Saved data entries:

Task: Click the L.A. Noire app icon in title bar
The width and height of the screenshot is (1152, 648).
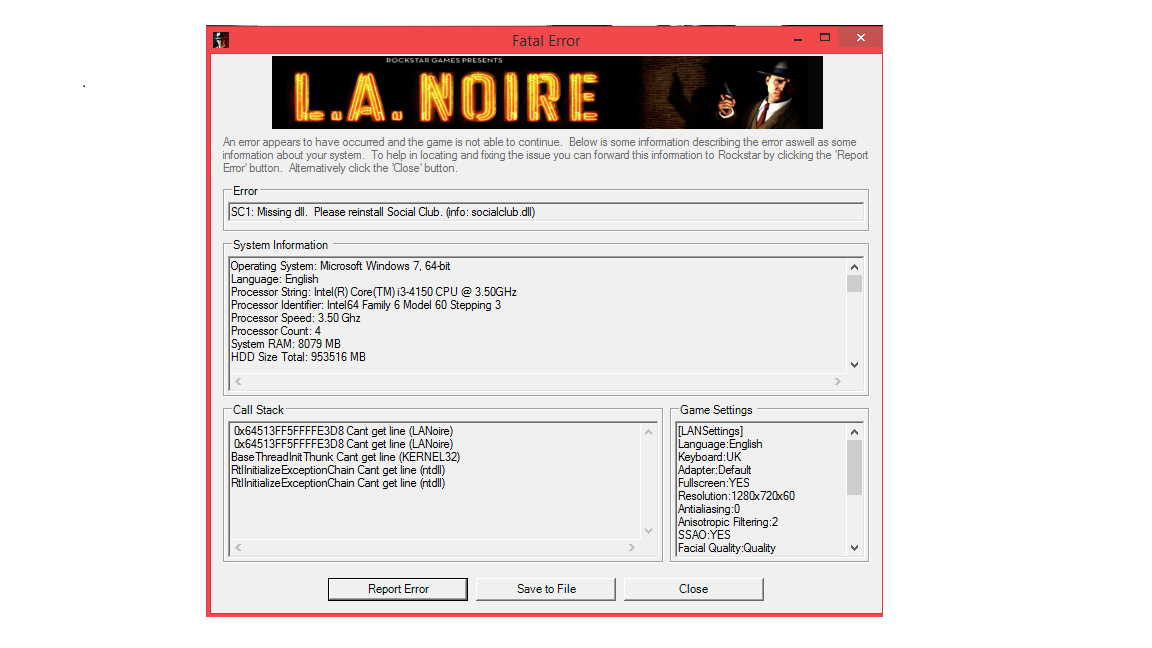Action: pyautogui.click(x=221, y=40)
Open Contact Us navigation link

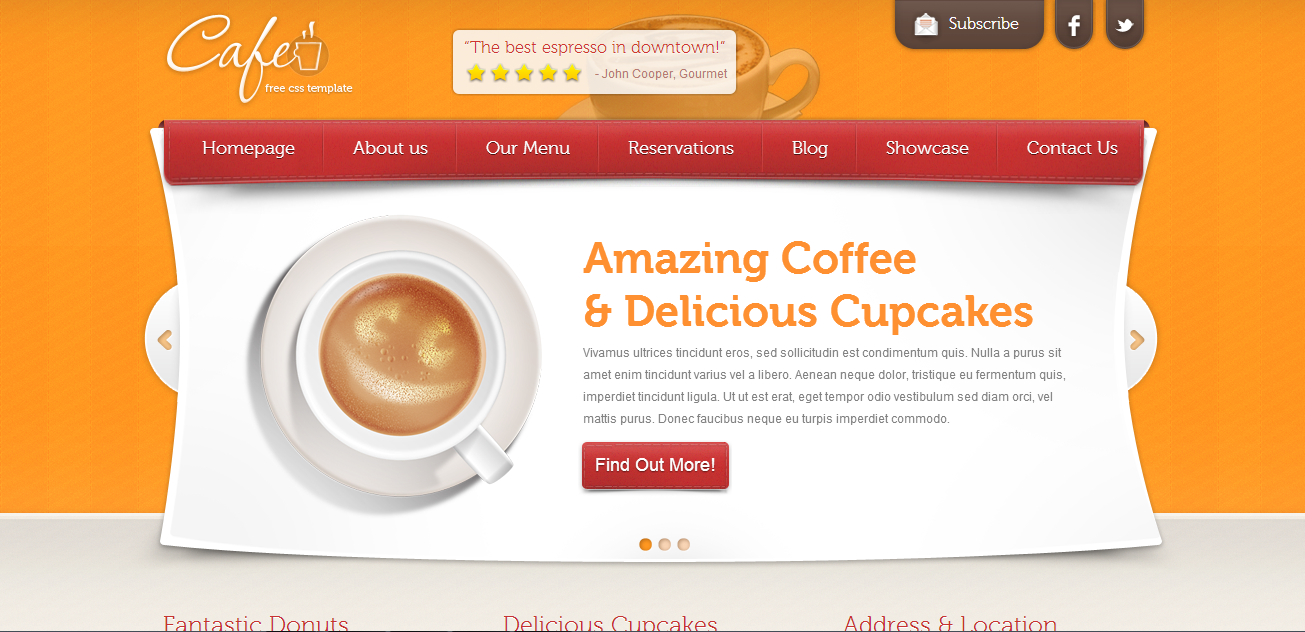[x=1072, y=148]
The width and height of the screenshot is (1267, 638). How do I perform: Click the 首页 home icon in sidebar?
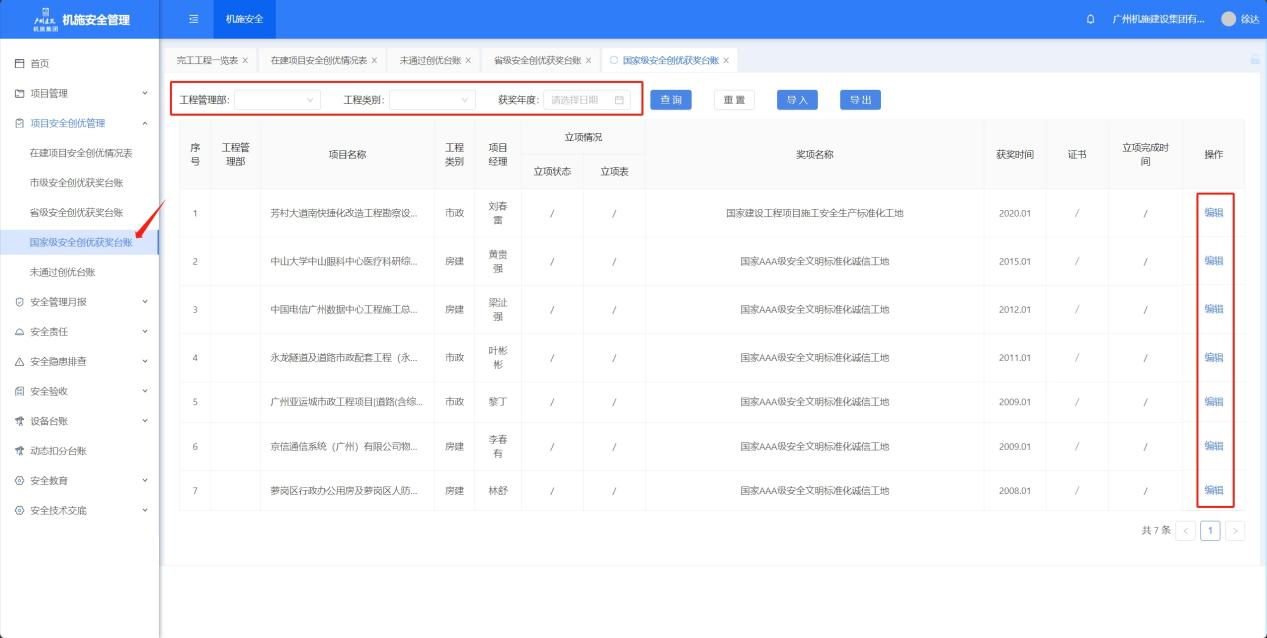[x=19, y=63]
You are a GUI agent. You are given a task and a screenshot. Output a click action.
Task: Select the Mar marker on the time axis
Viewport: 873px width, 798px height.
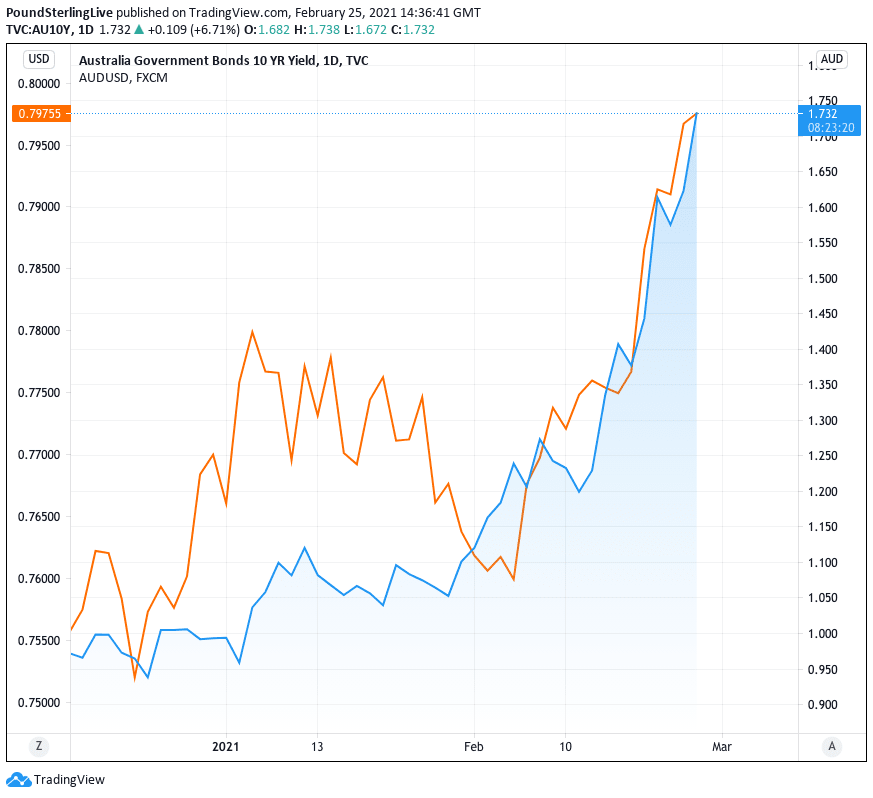(721, 746)
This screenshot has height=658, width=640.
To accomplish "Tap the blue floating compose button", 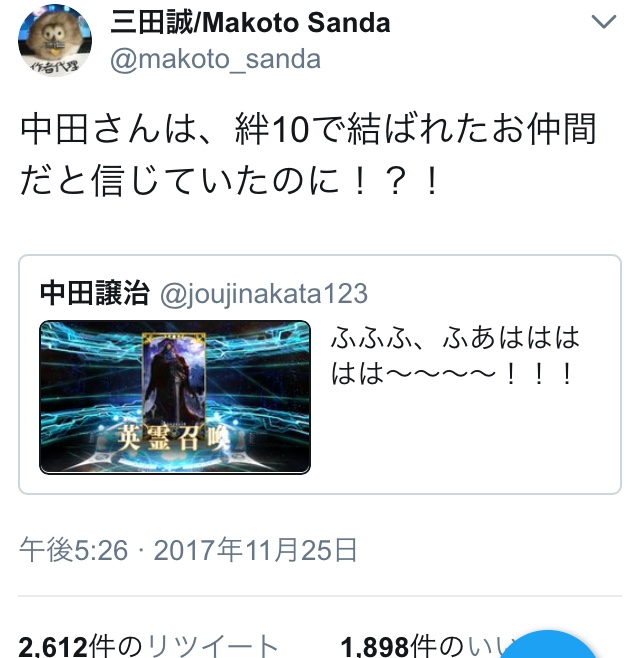I will pos(548,644).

▸ Your instructions
Copy back exactly the lines above from the one containing "The width and height of the screenshot is (1152, 648)." through the one containing "You are a GUI", and leave every picture behind.

▸ Answer to the problem
The width and height of the screenshot is (1152, 648).
Action: pyautogui.click(x=221, y=40)
Open Contact Us navigation link

[x=1072, y=148]
The width and height of the screenshot is (1267, 638). How do I perform: Click the 首页 home icon in sidebar?
[x=19, y=63]
You are a GUI agent. You are given a task and a screenshot. Output a click action.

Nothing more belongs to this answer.